Here’s a non-exhaustive summary of what happened this week.

  • The system our team works on runs smoke-tests against production in addition to monitoring, to ensure that entire user-journeys are working as opposed to individual parts of the system. We realised that we could cut in half the amount of some requests we send and still achieve equivalent coverage across the application. Big win!

  • We’re also re-tooling our smoke-testing to originate from a different data-centre than where the application is located, forcing it to go over the public internet. By “knocking on the front-door” rather than going over the data-centre’s internal network, we’re making a much more representative test that could catch networking issues outside the application data-centre.

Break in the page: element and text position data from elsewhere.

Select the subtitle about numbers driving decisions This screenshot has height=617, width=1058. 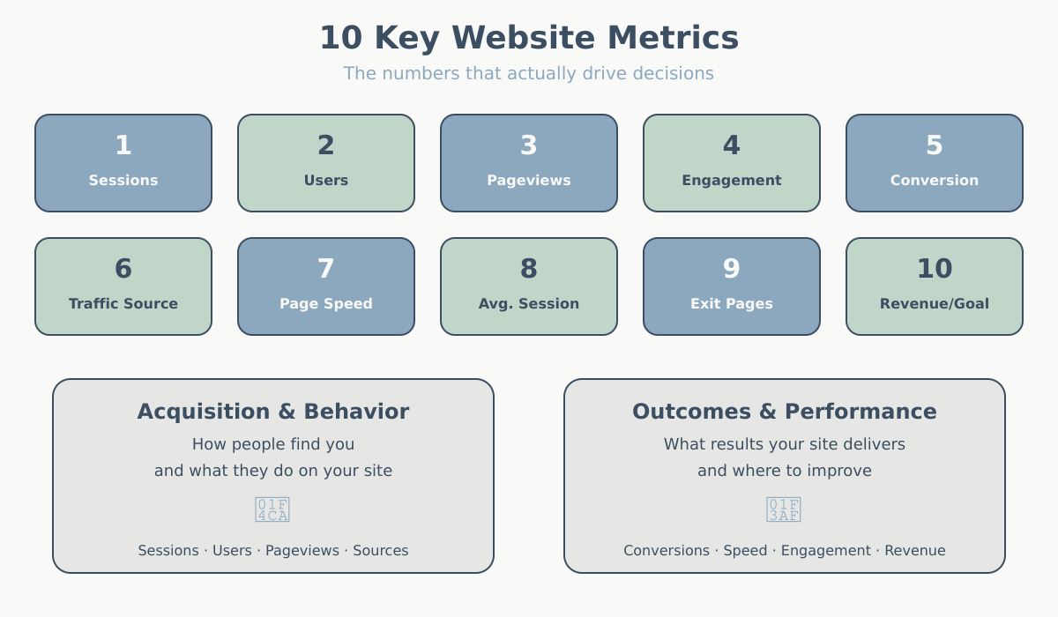tap(529, 73)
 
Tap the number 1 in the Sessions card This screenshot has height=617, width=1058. tap(123, 145)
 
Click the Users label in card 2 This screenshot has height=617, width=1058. tap(326, 181)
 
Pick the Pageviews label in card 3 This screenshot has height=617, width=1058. tap(529, 181)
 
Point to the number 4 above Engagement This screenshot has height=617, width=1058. tap(732, 145)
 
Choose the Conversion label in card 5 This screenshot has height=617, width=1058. tap(935, 181)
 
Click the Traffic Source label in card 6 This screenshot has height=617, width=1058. tap(123, 304)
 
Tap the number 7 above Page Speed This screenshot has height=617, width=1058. tap(326, 269)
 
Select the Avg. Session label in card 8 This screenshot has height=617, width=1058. tap(529, 304)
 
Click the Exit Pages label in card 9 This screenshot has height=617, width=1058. tap(732, 304)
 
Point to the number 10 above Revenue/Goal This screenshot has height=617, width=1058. tap(935, 269)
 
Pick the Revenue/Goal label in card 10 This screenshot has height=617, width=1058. tap(935, 304)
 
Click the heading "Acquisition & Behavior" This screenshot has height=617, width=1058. tap(273, 412)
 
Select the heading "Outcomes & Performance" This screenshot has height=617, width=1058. tap(785, 412)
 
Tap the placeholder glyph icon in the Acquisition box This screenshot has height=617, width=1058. tap(272, 509)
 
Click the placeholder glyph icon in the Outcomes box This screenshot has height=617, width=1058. tap(784, 509)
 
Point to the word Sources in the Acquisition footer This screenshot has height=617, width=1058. tap(381, 551)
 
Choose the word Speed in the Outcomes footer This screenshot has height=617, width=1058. tap(745, 551)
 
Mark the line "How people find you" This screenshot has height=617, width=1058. tap(273, 444)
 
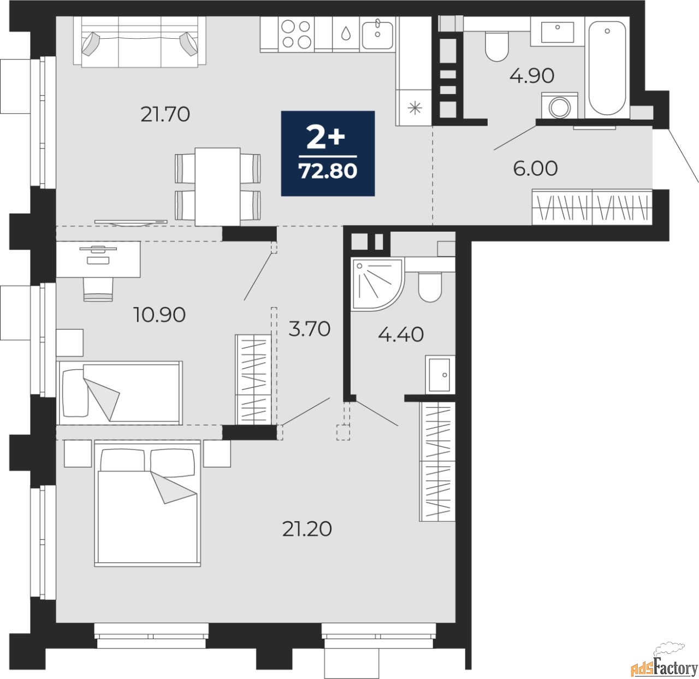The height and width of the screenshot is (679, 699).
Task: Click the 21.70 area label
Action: tap(165, 115)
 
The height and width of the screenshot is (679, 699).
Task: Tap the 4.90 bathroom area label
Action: tap(531, 76)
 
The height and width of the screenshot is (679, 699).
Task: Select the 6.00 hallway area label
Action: tap(535, 168)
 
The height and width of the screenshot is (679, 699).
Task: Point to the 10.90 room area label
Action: tap(159, 314)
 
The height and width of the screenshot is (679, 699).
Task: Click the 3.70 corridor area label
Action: tap(309, 329)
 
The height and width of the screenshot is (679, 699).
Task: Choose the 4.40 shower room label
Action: tap(401, 334)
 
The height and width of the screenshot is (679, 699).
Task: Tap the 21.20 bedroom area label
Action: tap(307, 529)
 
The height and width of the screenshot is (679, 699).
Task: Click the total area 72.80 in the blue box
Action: tap(328, 171)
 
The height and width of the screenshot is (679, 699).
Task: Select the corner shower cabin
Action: tap(378, 284)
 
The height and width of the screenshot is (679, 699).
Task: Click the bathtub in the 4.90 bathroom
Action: tap(607, 68)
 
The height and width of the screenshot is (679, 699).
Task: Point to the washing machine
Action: tap(559, 105)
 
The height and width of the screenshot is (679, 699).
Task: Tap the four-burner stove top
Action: tap(296, 34)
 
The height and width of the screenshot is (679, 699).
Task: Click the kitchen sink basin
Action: tap(377, 34)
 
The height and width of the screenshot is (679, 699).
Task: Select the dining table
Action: tap(218, 186)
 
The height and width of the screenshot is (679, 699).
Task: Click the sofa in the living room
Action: tap(140, 42)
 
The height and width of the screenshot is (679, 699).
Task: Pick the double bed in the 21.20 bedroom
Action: tap(147, 503)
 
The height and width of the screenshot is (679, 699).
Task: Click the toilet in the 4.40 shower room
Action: tap(430, 287)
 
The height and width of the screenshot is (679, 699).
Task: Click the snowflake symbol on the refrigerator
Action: tap(415, 108)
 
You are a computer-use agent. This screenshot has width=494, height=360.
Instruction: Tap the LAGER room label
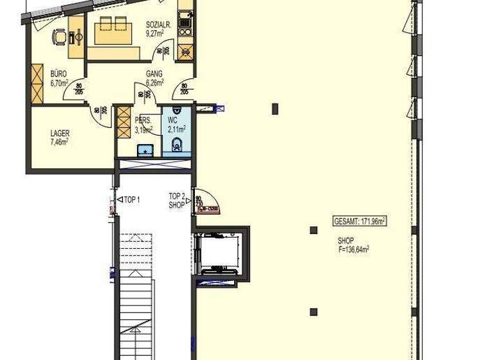60,134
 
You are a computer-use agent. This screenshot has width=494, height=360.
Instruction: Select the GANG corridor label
154,74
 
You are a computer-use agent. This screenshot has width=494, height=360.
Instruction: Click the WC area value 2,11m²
176,129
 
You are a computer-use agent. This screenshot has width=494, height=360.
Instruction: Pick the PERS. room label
143,120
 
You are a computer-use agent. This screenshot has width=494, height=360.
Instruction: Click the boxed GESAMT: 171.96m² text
359,221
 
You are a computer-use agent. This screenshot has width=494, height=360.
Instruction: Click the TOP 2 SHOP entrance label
177,201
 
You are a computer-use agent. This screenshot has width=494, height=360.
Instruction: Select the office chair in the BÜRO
59,38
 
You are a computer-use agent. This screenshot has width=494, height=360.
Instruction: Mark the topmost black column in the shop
275,108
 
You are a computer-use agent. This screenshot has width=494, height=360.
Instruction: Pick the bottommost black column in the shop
313,312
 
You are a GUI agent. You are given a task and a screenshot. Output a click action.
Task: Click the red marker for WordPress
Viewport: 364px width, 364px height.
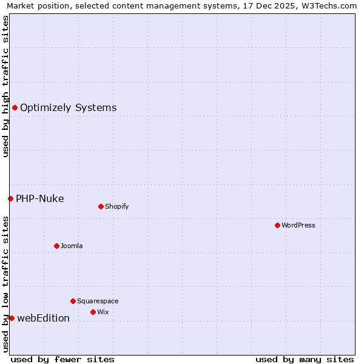click(277, 225)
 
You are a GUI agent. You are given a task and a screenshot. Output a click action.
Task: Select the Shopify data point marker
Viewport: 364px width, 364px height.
click(101, 206)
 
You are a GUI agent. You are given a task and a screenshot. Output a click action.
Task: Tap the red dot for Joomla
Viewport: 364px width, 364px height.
click(56, 246)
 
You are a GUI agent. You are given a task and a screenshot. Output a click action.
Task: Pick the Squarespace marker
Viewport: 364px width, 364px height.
click(73, 301)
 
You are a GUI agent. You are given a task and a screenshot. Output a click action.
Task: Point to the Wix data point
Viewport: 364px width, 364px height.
click(93, 312)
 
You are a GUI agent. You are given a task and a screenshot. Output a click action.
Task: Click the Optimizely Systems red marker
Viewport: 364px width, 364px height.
click(15, 107)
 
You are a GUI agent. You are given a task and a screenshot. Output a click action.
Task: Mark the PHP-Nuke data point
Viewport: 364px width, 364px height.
click(10, 198)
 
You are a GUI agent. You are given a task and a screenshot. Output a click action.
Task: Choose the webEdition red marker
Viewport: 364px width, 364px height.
click(12, 318)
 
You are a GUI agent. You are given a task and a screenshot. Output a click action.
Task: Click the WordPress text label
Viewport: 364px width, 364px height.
click(298, 225)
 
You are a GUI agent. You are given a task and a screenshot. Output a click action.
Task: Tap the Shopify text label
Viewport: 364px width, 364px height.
click(117, 206)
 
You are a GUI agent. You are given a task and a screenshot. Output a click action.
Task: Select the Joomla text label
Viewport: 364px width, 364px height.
click(72, 246)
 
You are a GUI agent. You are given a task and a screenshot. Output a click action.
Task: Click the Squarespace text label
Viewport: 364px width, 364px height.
click(98, 301)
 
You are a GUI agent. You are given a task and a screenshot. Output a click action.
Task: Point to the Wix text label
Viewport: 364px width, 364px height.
click(103, 312)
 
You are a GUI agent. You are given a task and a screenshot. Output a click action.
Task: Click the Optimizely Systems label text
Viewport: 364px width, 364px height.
click(68, 108)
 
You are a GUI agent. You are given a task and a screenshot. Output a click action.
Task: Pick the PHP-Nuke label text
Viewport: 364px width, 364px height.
click(39, 198)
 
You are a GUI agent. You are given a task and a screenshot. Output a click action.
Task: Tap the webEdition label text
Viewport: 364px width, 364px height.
click(43, 318)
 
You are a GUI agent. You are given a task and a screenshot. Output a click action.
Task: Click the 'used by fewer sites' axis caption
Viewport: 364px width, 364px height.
click(62, 359)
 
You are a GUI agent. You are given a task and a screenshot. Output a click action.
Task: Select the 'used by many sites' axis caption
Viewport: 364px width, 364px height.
click(305, 359)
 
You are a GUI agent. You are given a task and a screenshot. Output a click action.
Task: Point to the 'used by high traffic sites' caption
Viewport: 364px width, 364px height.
click(6, 86)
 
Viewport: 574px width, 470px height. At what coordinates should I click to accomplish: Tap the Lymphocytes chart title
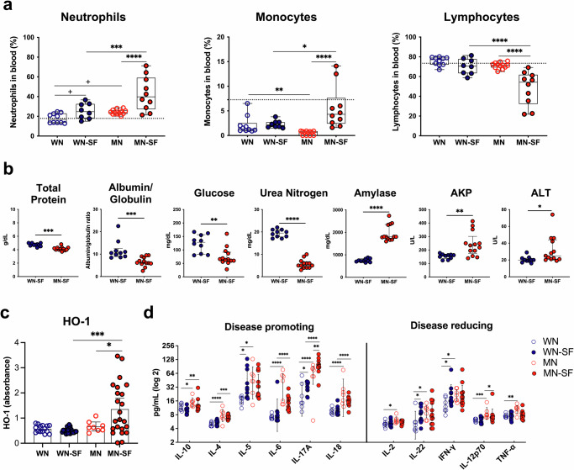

  • I’ve tagged up my blog-posts with LD-JSON. I learned a fair bit about linked data with this, and I’m now gearing up for my next mini-project: modelling results data for Strictly Come Dancing. I’m cribbing and extrapolating a lot from the Parliament ontologies repo being developed in the open by PDS.

  • I have an unfounded reckon that we could do some good stuff for WhoCanIVoteFor.co.uk by using linked-data to tag up our results pages. We’d have a list of candidates that correspond to Persons (or in the case of party-list, an Organisation), an election that corresponds to an Event, a polling station that corresponds to a Place, and more. Once I’ve learned more about linked data, I’m probably going to have a spike of this. It occurs to me that there’s no representative type for an election in general? Something to think about for the future.

  • My desk finally arrived! I’ve yet to assemble it (a task for this weekend) but I’ve wanted a modifiable standing-desk for ages, and it’s the first step towards getting a better environment to work on my laptop.

  • I’m 60-80% sure that at some point in the future I’m going to write either a series of blog-posts or a mini-book (pamphlet) about software-gardening. For something that started off as a bit of light-humoured application of analogy, it has a surprising amount of potential. Watch this space!